_What is expected_
Count the lines in the records below that contain the word "label". Reply with only that number.

_Entries shown_
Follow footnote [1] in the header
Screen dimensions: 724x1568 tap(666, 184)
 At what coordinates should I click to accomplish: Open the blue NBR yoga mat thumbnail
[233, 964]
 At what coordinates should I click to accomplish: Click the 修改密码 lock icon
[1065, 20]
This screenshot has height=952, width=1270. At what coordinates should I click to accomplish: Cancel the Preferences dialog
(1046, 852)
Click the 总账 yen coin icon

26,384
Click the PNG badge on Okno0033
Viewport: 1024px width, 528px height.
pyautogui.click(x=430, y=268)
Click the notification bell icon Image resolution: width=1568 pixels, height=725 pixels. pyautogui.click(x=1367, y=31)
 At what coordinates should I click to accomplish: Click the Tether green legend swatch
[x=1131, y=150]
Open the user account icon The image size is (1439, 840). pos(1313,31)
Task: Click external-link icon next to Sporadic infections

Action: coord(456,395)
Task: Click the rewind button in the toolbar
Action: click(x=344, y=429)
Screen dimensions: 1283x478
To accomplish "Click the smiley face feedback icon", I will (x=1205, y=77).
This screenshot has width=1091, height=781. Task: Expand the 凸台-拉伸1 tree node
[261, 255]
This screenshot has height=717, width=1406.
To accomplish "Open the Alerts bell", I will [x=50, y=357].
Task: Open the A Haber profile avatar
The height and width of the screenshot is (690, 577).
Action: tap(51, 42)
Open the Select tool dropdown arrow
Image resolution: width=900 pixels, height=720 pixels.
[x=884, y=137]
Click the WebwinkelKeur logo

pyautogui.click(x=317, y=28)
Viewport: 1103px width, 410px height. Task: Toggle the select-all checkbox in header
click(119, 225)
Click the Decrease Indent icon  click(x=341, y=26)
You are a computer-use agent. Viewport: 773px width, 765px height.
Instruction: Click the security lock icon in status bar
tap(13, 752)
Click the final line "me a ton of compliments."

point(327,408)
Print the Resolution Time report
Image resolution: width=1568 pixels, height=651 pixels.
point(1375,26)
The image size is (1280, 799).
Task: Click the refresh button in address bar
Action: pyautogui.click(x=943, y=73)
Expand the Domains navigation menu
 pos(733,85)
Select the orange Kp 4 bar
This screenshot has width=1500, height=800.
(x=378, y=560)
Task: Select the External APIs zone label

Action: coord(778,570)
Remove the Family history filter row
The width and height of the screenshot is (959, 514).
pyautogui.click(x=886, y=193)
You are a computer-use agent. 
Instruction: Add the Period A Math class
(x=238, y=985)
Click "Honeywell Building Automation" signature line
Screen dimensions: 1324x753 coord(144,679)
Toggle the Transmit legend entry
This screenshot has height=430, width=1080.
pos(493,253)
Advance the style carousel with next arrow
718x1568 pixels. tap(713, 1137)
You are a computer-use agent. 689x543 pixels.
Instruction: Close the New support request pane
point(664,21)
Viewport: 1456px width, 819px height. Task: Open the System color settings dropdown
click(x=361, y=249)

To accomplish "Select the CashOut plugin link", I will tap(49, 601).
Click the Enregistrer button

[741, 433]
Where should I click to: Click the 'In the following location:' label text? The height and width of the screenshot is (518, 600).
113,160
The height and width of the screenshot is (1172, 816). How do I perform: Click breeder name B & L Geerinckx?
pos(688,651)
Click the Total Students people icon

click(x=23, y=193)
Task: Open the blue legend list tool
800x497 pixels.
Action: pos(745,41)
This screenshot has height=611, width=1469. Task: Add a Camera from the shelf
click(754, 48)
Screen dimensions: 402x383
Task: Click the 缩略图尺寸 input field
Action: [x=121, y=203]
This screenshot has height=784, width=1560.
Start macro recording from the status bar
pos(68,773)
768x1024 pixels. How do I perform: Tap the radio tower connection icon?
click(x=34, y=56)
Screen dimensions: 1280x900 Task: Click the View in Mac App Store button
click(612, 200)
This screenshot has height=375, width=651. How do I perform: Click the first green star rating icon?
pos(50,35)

_Result of the task_
2